- _Input for this task_
········
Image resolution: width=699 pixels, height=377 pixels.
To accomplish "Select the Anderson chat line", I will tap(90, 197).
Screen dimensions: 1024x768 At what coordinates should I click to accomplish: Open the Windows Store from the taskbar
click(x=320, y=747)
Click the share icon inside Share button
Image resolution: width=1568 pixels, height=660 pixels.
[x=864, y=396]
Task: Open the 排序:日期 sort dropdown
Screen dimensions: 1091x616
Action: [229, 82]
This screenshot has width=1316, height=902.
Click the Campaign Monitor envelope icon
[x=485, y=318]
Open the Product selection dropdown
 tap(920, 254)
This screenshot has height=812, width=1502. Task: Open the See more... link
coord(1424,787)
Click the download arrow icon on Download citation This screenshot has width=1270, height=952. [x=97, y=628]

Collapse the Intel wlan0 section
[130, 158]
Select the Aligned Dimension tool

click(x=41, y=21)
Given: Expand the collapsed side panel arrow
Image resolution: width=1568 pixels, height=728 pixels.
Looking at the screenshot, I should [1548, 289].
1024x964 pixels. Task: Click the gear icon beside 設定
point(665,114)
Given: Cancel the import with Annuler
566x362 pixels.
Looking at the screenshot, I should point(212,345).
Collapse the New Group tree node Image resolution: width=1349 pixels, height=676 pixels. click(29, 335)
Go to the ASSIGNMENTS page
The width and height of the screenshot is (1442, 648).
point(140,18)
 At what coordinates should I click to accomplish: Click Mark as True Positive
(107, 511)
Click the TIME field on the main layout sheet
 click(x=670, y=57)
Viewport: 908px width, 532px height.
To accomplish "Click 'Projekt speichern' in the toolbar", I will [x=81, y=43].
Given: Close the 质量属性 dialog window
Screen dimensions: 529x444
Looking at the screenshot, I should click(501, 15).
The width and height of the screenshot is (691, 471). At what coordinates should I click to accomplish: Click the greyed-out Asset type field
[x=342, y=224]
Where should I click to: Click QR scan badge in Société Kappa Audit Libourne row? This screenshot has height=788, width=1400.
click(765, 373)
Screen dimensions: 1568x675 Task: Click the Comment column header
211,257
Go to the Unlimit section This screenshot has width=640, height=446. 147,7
········
- _Your instructions_
The records above must be transcribed in full, word for word.

- _Written response_
Image resolution: width=699 pixels, height=377 pixels.
To accomplish "Select the Anderson chat line", I will tap(90, 197).
Screen dimensions: 1024x768 At what coordinates should I click to accomplish: Open the Windows Store from the taskbar
click(x=320, y=747)
Click the share icon inside Share button
Image resolution: width=1568 pixels, height=660 pixels.
[x=864, y=396]
Task: Open the 排序:日期 sort dropdown
Screen dimensions: 1091x616
Action: [229, 82]
This screenshot has width=1316, height=902.
Click the Campaign Monitor envelope icon
[x=485, y=318]
Open the Product selection dropdown
 tap(920, 254)
This screenshot has height=812, width=1502. Task: Open the See more... link
coord(1424,787)
Click the download arrow icon on Download citation This screenshot has width=1270, height=952. [x=97, y=628]

Collapse the Intel wlan0 section
[130, 158]
Select the Aligned Dimension tool

click(x=41, y=21)
Given: Expand the collapsed side panel arrow
Image resolution: width=1568 pixels, height=728 pixels.
Looking at the screenshot, I should [1548, 289].
1024x964 pixels. Task: Click the gear icon beside 設定
point(665,114)
Given: Cancel the import with Annuler
566x362 pixels.
Looking at the screenshot, I should point(212,345).
Collapse the New Group tree node Image resolution: width=1349 pixels, height=676 pixels. click(29, 335)
Go to the ASSIGNMENTS page
The width and height of the screenshot is (1442, 648).
point(140,18)
 At what coordinates should I click to accomplish: Click Mark as True Positive
(107, 511)
Click the TIME field on the main layout sheet
 click(x=670, y=57)
Viewport: 908px width, 532px height.
To accomplish "Click 'Projekt speichern' in the toolbar", I will [x=81, y=43].
Given: Close the 质量属性 dialog window
Screen dimensions: 529x444
Looking at the screenshot, I should click(501, 15).
The width and height of the screenshot is (691, 471). At what coordinates should I click to accomplish: Click the greyed-out Asset type field
[x=342, y=224]
Where should I click to: Click QR scan badge in Société Kappa Audit Libourne row? This screenshot has height=788, width=1400.
click(765, 373)
Screen dimensions: 1568x675 Task: Click the Comment column header
211,257
Go to the Unlimit section This screenshot has width=640, height=446. 147,7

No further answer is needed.